I'm sorry you're not feeling well. Maybe if you asked a friend to accompany you?

Pagan Topologist said...

I am cynical enough about medicine that except for rare issues such as you are experiencing now, I believe that toughing it out and letting your body heal itself is the best option for everyone. Treatments have side effects which can in the long run be more serious than the condition they treat. Furthermore, dangerous medical errors are all too common. If I recall correctly, they kill more people per year than do traffic accidents in this country.

Glad you are feeling well enough to think clearly about these issues, if nothing else.

Clarissa said...

I agree with what you are saying, David, but I know somebody who tried to walk off an actual stroke because of this fear of medical attention. And that's scary.

PamBG said...

Clarissa, I hope you feel better soon. I've just found your blog through a friend's link to a post.

If you ever feel able, I'd be intrigued to know why going to the doctor or hospital is so traumatic for "Aspies" (using your term). I ask not to make unhelpful "helpful suggestions" but because I'd like to understand.

Get well soon.

Lindsay said...

"[A]n Aspie will often choose to suffer in silence, hoping to walk it off, wait the disease out."

Yes, that's what I always do. But I think most people my age do that --- assume it (whatever "it" is) will go away on its own.

But I definitely know what you mean about some thing just not being an option!

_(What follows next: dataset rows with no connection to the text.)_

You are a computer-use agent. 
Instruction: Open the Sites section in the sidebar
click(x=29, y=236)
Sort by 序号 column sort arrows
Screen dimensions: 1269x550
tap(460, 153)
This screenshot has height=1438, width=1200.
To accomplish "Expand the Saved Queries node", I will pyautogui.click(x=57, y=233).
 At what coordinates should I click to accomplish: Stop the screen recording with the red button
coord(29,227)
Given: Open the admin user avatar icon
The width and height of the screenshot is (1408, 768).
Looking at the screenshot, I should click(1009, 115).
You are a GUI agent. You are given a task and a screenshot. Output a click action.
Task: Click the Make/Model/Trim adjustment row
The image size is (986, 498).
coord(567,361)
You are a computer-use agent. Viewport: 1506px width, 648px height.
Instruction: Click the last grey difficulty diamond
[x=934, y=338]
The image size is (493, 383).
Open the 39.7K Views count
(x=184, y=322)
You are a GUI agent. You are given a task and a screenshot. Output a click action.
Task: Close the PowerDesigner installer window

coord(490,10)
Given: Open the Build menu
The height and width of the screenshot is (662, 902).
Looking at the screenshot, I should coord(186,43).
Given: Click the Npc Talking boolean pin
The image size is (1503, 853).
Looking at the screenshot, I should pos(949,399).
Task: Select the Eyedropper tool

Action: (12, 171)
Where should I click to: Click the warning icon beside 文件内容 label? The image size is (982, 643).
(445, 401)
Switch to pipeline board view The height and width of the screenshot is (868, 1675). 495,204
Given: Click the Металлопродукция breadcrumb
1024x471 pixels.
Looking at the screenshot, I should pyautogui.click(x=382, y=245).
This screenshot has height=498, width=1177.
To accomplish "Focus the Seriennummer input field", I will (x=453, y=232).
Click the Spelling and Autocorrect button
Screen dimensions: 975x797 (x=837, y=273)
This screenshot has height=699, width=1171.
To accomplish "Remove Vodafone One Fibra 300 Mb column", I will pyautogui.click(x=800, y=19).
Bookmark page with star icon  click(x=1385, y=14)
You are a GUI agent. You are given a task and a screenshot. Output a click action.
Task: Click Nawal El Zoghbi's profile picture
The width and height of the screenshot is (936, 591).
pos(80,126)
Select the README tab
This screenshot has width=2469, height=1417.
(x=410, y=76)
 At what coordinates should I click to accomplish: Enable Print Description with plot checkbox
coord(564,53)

(One of the things that was Not An Option for me when I was younger was going on birth control to help relieve my horrible, disabling menstrual cramps. You have to have a pelvic exam to get them prescribed, and my mother and I both knew I would never allow anyone to do that. So instead I just missed school for two or three days every month or so. As you might imagine, I very much wish the FDA or whoever would let birth control be sold over the counter; it would make things much easier for the younger auties/Aspies with Periods from Hell!)

Clarissa said...

Oh God, I so know what you mean about the pelvic exam! What a horrible torture! I have to pretend to go outside of my body to get through them. Most people don't understand. 'Don't be such a drama queen,' they say. Like I don't want to react differently to these things.